Nothing but a Man is a powerfully sober telling of what it is to be a black man in Jim Crow South unwilling to commit philosophical suicide. A hard worker and easy to get along with Duff refuses to Tom and he ends up isolated between white supervisors and black co-workers. Fighting his own personal demons around parenthood he is a man battling on several fronts with several issues.

Suffering the indignities of second class citizenship, ignorance and out right racism as Duff, Ivan Dixon gives an outstandingly stoic portrayal of a man facing a world that seems entirely against him. As his patient suffering wife Abbe Lincoln pairs off well with Dixon, her sensitivity heartbreaking to witness. As Duff's dissipated father Julius Harris lends a supporting gem of a performance.

Eric Roemer's subdued direction adds to the impact of the storyline by foregoing the burning crosses and out of control mobs to instead concentrate on the everyday banality of bigotry, the cruelly cutting nature of forever being referred to as boy and other indignities.

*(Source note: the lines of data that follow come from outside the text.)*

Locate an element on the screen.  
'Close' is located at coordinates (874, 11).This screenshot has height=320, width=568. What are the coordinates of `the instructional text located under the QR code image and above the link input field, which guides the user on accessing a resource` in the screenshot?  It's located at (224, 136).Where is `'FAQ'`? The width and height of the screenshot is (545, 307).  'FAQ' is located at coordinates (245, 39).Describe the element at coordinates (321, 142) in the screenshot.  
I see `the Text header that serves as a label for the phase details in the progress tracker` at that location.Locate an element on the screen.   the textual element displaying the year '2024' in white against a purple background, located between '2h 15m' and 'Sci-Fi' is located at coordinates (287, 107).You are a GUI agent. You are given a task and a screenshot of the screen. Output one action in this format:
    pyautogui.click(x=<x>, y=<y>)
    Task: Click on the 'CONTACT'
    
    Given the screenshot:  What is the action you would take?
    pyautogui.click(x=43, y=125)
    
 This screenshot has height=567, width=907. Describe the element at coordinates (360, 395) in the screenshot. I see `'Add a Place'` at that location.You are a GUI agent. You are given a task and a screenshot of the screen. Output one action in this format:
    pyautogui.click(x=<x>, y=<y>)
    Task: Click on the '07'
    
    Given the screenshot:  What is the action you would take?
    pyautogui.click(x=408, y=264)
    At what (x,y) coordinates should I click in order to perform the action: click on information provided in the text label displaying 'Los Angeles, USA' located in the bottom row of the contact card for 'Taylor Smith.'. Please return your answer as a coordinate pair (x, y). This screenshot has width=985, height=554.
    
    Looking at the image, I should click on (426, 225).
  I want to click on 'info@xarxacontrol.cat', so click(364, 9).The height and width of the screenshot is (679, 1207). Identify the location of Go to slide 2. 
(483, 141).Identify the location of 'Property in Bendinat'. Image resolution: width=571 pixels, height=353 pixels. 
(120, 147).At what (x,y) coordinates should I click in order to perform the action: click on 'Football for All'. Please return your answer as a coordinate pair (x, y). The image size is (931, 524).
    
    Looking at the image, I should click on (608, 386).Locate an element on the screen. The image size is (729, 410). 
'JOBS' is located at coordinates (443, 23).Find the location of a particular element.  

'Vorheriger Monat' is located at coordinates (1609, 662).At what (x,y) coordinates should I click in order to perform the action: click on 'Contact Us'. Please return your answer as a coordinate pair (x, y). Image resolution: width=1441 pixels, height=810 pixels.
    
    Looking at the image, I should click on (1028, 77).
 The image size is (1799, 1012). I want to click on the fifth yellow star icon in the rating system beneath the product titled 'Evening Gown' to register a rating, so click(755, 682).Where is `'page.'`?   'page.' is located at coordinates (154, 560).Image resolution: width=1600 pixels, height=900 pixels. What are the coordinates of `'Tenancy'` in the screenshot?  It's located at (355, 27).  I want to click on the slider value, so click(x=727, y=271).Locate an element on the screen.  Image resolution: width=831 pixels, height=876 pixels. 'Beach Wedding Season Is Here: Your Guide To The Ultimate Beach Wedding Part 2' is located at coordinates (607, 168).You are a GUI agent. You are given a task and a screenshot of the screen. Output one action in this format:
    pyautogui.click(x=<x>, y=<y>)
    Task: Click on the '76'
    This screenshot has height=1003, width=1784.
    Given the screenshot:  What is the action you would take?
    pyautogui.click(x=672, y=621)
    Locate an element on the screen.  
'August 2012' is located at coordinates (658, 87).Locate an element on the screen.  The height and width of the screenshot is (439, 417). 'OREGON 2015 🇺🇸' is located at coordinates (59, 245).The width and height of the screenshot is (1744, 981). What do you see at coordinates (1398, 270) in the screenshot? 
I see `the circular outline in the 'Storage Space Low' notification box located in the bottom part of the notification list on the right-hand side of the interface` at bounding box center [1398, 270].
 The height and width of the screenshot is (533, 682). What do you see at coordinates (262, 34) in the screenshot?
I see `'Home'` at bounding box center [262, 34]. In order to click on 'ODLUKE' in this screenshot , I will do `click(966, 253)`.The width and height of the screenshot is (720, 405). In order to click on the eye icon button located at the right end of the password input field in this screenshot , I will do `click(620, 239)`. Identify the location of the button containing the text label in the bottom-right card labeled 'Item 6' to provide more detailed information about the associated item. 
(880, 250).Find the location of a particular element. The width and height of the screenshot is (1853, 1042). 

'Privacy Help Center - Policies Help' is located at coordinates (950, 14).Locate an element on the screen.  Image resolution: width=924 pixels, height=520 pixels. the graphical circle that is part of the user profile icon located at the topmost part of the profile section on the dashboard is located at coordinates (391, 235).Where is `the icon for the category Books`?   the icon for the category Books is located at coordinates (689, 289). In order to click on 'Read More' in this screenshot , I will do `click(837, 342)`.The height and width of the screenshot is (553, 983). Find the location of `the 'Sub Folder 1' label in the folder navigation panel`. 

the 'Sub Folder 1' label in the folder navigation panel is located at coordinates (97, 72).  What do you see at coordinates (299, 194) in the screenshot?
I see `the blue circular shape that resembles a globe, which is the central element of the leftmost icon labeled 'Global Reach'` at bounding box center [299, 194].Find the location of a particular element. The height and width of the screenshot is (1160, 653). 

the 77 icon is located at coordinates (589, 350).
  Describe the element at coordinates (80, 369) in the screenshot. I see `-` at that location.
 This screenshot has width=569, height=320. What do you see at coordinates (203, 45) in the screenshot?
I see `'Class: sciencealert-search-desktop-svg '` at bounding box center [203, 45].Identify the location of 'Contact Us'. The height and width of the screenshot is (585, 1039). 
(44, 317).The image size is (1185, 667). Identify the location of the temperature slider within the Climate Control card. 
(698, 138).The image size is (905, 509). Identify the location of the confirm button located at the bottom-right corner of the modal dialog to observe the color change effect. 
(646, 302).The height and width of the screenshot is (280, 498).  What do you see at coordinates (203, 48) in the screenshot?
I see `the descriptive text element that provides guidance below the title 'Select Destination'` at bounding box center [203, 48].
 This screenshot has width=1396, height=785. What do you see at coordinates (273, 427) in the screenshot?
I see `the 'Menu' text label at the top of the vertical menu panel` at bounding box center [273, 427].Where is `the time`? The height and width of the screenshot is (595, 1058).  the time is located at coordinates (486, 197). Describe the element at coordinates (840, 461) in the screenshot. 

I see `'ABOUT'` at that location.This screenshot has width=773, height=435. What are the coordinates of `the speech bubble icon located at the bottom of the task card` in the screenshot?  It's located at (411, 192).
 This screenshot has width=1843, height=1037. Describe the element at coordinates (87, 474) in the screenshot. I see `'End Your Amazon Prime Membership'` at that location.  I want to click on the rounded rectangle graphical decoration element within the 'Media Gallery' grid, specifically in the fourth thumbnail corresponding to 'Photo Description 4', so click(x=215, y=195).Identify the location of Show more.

Well edited and visually (Robert M Young) impressive it is a claustrophobic piece that works as both metaphor and at capturing the dead end squalor of Birmingham. Throughout Roemer maintains a realistic melancholy mood as well as a deceptive energy such as the track laying opening or listening to a Motown catalogue in a juke joint. It is a restrained work without a hint of the sensationalized conventionalism from around that era and more than likely the reason that it holds up better than a modest estimate of 90% of the films from back then, its witness to the era ideal viewing for those divorced from it.